> Problem to solve: In the entries that follow, which lines hold the string "height"? List them.

> Records provided:
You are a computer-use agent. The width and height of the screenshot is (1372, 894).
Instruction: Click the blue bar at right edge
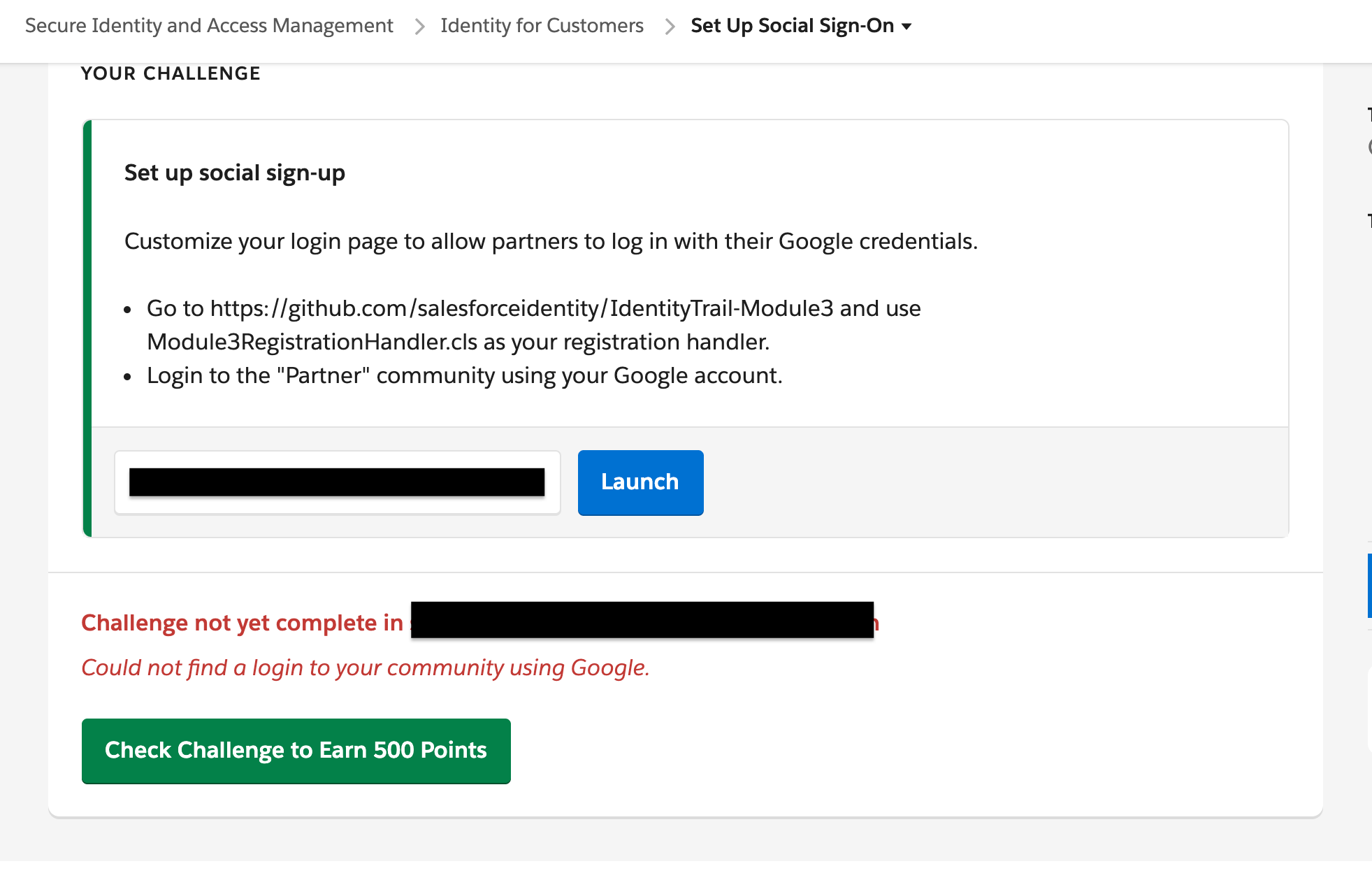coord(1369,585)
==
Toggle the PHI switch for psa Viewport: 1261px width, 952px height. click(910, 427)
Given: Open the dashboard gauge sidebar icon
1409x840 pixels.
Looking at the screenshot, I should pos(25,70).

> Reply to the exercise:
You are a computer-use agent. The width and height of the screenshot is (1372, 894).
Toggle the PHI switch for psa Viewport: 1261px width, 952px height. click(910, 427)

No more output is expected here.